____ Data to use

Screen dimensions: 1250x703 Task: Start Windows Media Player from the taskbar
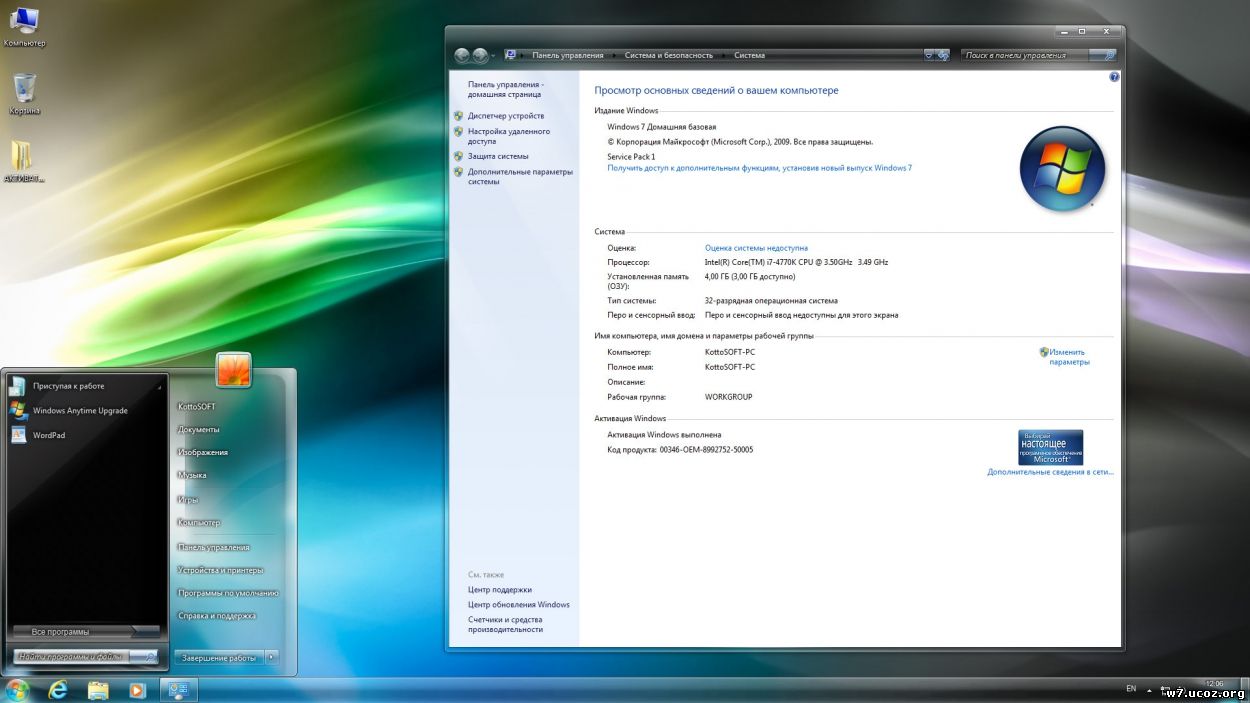click(136, 690)
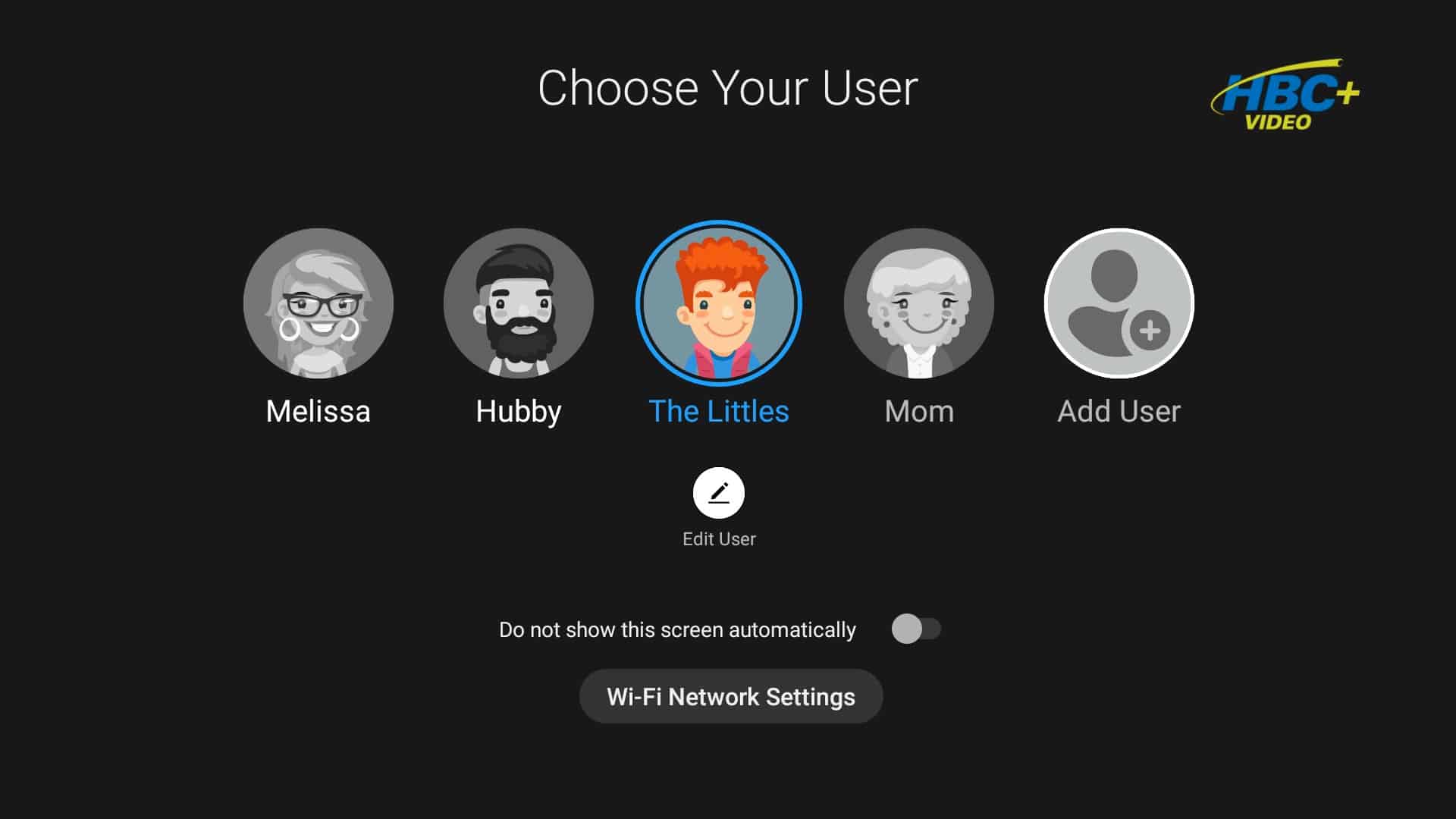This screenshot has width=1456, height=819.
Task: Click the blue HBC letters in the logo
Action: point(1279,95)
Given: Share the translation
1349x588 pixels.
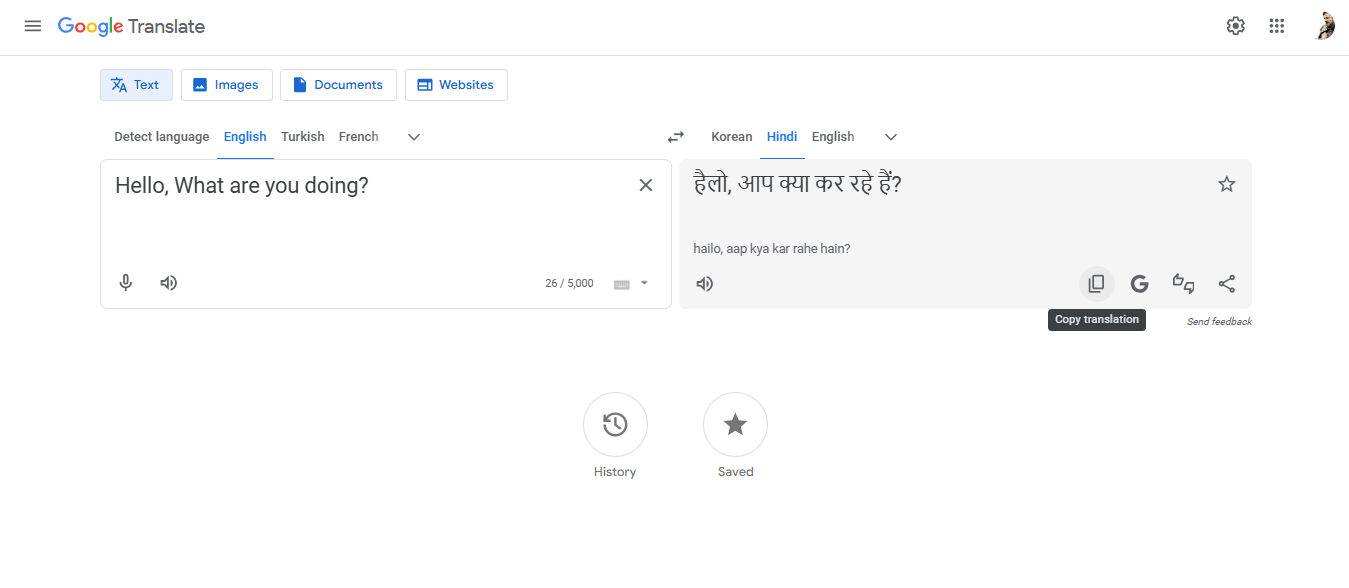Looking at the screenshot, I should point(1226,283).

________

> Exercise objective: When you reproduce the entries above, keep every word exactly and leave out each picture.

> Exercise answer:
Screen dimensions: 1250x703 Task: Start Windows Media Player from the taskbar
click(136, 690)
This screenshot has width=1456, height=819.
Task: Click the blue HBC letters in the logo
Action: point(1279,95)
Given: Share the translation
1349x588 pixels.
Looking at the screenshot, I should point(1226,283).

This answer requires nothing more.